3-on-3 preview: Heat at Grizzlies, 6 ET

November, 11, 2012
11/11/12
12:20
PM ET
LeBron James
Joe Murphy/NBAE/Getty Images
Will LeBron James get his first triple-double of the season against Memphis' Rudy Gay?


In another installment of the Heat Index's 3-on-3 series, our writers give their takes on the storylines before the Heat visit the Grizzlies on Sunday and aim to improve to 6-1.

1. Fact or Fiction: Memphis is the toughest game on this road trip outside of Denver.

Tom Haberstroh: Fact. A real test for the Heat's small-ball attack. When Erik Spoelstra decided to start Shane Battier at the power forward slot this season full-time, there were two teams that gave him the most apprehension: Memphis and the Los Angeles Lakers. This makes sense obviously given the mammoths up front, but Spoelstra's confident that the speed and spacing will triumph over size. We'll see.

Michael Wallace: Fact. Although the Clippers could get hot and cause headaches with Chris Paul, and you never know when James Harden will erupt in Houston. But the Grizzlies are a balanced, big and rugged team that could expose the Heat's shortcomings in the paint with Zach Randolph and Marc Gasol. They also defend and have versatile playmakers on the perimeter.

Brian Windhorst: Fiction. You could make a case, of course, but I rate the Clippers game ahead of it. Nonetheless, the Grizzlies are the type of team that is supposed to give the Heat trouble because of their interior size. Marc Gasol is the best true center they faced up to this point and he's off to a good start this season. Thing is, though, the Heat have their ways of mitigating size and they convinced me last season that it's a not really a true long-term concern for them when healthy.

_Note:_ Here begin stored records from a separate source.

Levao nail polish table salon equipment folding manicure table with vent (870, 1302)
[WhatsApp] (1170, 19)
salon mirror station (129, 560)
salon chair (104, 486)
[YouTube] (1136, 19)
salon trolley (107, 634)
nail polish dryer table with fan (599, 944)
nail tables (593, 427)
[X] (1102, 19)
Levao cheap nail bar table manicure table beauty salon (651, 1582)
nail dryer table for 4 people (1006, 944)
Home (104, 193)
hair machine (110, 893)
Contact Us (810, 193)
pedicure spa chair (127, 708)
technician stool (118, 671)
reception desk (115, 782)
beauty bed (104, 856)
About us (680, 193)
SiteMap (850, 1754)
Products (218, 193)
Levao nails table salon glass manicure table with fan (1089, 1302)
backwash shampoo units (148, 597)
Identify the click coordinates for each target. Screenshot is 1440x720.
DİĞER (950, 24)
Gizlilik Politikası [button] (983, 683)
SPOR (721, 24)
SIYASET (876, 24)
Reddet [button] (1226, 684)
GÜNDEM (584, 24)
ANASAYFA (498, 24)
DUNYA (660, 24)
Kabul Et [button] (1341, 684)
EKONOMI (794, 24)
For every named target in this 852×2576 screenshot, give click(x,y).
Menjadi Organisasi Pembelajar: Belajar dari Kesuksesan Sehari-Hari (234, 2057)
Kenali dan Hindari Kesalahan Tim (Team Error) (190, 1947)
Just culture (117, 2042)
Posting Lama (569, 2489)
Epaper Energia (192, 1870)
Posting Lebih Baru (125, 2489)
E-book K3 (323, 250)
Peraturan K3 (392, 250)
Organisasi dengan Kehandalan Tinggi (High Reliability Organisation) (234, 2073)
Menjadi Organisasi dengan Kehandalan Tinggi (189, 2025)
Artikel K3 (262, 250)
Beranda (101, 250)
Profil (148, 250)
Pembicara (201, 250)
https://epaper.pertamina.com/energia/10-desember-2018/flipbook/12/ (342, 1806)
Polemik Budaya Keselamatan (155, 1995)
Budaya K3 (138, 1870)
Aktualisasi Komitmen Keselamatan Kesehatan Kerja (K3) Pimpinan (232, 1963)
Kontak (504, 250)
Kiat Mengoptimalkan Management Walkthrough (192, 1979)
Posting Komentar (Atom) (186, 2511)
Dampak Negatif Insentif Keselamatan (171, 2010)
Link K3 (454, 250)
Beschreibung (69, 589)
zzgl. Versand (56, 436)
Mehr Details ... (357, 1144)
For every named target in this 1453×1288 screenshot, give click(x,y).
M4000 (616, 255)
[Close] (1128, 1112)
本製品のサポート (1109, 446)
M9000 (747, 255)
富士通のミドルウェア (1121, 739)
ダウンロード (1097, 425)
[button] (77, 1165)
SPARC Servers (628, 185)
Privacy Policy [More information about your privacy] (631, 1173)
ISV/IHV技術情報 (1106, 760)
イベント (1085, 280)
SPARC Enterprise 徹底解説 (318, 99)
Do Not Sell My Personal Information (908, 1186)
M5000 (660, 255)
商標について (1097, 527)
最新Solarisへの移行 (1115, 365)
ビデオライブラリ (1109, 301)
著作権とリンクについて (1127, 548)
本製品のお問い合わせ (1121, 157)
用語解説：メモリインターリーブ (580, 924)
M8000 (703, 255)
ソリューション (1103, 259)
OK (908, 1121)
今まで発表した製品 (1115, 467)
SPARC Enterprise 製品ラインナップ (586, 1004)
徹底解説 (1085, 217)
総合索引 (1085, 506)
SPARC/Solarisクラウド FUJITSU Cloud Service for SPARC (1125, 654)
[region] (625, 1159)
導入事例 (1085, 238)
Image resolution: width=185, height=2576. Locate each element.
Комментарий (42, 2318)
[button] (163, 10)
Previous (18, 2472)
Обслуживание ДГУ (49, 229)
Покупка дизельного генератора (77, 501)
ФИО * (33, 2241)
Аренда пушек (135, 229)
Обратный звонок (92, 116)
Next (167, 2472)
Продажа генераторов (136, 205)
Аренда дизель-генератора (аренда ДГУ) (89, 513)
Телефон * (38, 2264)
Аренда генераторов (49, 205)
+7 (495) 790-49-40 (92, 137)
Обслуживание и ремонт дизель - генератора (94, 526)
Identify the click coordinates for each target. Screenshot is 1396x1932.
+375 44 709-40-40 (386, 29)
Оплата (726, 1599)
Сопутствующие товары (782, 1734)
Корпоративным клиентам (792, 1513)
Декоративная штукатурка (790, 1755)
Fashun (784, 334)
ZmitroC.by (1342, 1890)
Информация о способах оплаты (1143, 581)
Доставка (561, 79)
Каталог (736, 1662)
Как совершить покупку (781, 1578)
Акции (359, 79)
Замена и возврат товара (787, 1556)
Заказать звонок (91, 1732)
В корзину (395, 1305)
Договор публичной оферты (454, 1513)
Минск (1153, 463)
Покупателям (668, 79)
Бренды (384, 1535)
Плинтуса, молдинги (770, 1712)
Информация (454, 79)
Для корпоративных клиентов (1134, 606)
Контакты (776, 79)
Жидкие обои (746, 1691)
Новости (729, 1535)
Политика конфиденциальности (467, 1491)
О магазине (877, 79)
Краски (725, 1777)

2. Over/Under: 7 triple-doubles from LeBron this regular season.


Haberstroh: Under. He'll come close to averaging a triple-double on a per-36-minute basis, but he's not playing long enough in these routs to rack 'em up. Considering that LeBron has played 147 games for Miami and only recorded four triple-doubles, seven triple-doubles seems a bit aggressive. LeBron can mess around and get a triple-double every night, but he has to get minutes.

Wallace: Over. I say nine. I realize that may be going a bit high, but he simply makes the entire game look so easy. The addition of Ray Allen to knock down shots will put LeBron in position to get a triple-double almost every other night. He can take care of the points and rebounds himself. So it's just a matter of having guys knock down a couple of more open shots he'll create with his passing.

Windhorst: Under. His increased rebounding and the Heat's array of shooters means he'll get more than the one he had last season. But seven is way too many, especially because it feels like at least a quarter of the Heat's wins will be blowouts.



3. Fact or Fiction: Heat would rather play Grizzlies than Lakers right now.


Haberstroh: Fact. As good as the Grizzlies have looked, Dwight Howard remains the biggest antidote to the Heat, even at 80 percent. I also get the sense that the Heat don't want to be the one to wake up the sleeping giant.

Wallace: Fiction. I still think the bright lights and big stage bring out the best in the Heat. And there are no brighter lights than the ones fixed on any matchup LeBron and Co. have with Kobe and his crew. On the other hand, these games against Memphis, especially one like Sunday's matinee tip, have a tendency to lure the Heat into a sleepy, sluggish performance.

Windhorst: Fiction. Everyone wants to play the Lakers now. Nash is out, Howard isn't 100 percent, Phil Jackson is trying to get every road game in an undesirable city off. Get them while the getting is good.